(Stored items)
*** Begin section ***

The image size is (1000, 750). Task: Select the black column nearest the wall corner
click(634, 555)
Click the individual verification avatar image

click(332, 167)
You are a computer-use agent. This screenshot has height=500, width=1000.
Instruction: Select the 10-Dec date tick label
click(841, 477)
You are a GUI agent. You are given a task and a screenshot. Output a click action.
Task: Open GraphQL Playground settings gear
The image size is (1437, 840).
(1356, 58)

*** End section ***
*** Begin section ***

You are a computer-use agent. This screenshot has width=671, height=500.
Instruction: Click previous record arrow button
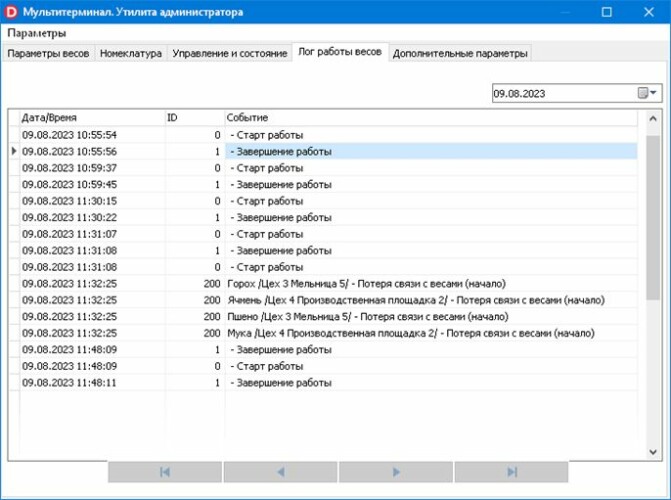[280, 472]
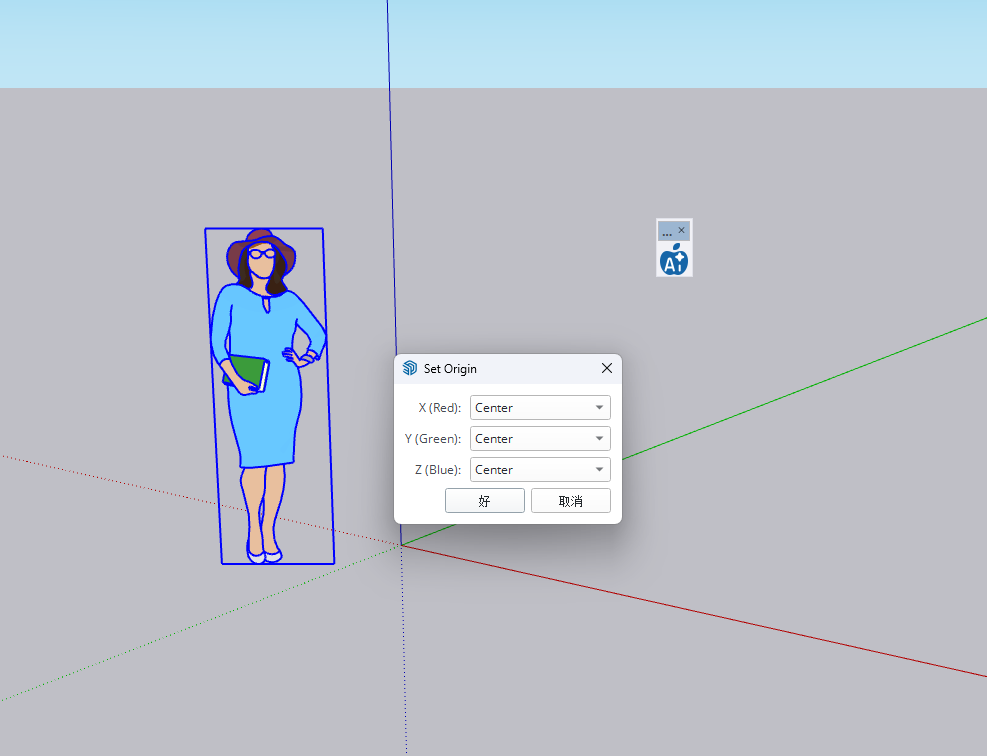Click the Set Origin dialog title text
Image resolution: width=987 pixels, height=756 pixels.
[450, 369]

*** End section ***
*** Begin section ***

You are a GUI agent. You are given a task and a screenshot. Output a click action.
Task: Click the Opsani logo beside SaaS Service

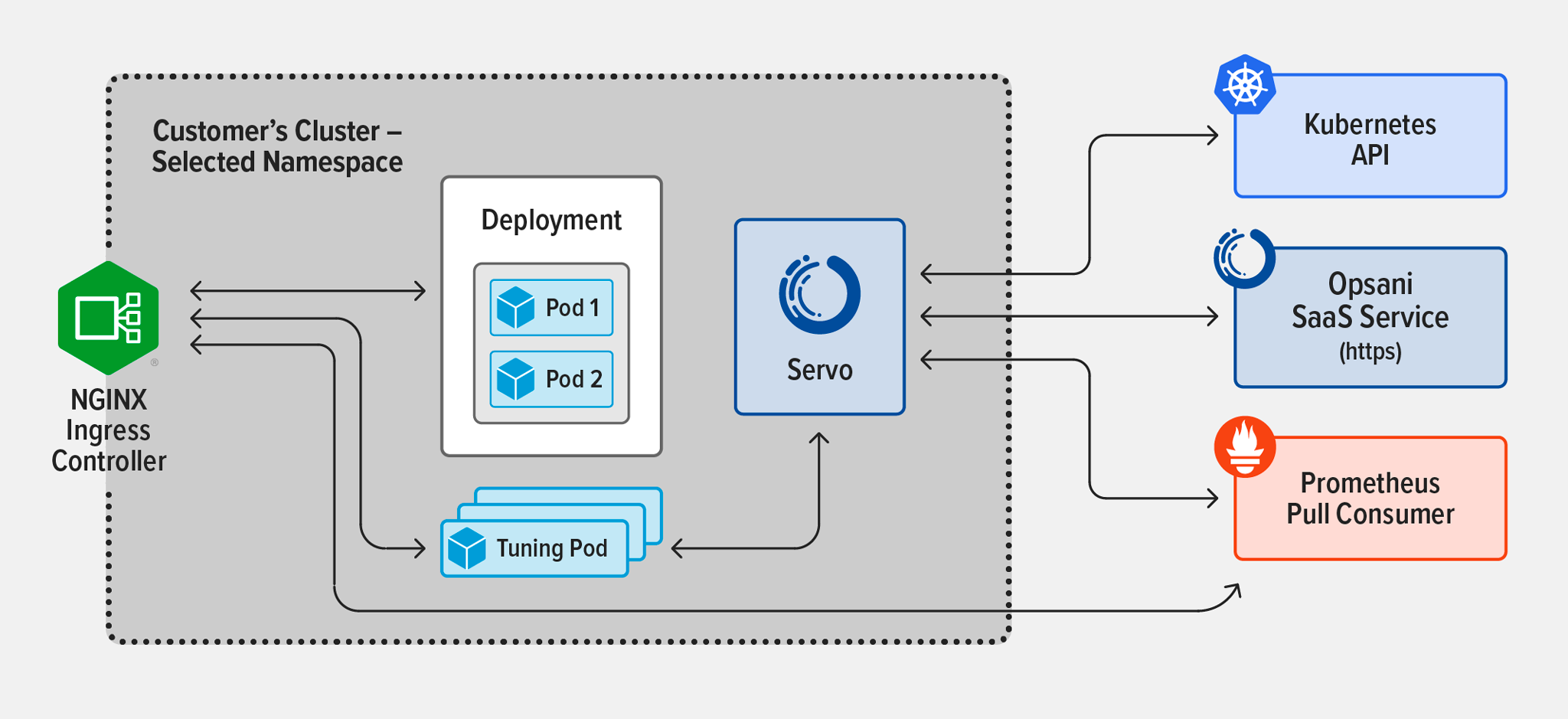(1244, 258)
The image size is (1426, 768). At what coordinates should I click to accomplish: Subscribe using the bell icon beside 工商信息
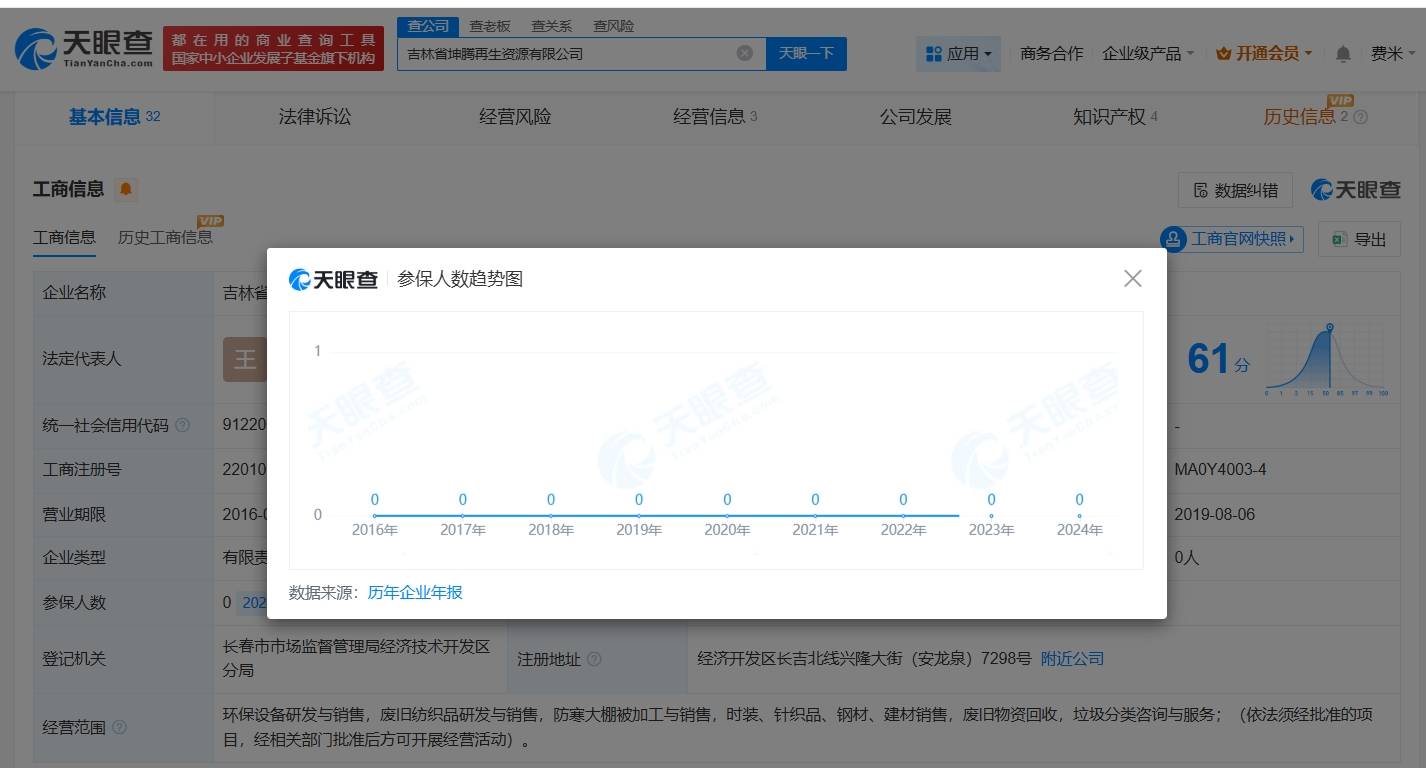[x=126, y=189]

*** End section ***

THE PROBLEM: Look through the data above and return each line where the string "This" occurs.

TASK ANSWER:
You are a computer-use agent. This screenshot has height=500, width=1000.
You are a computer-use agent. This screenshot has width=671, height=500.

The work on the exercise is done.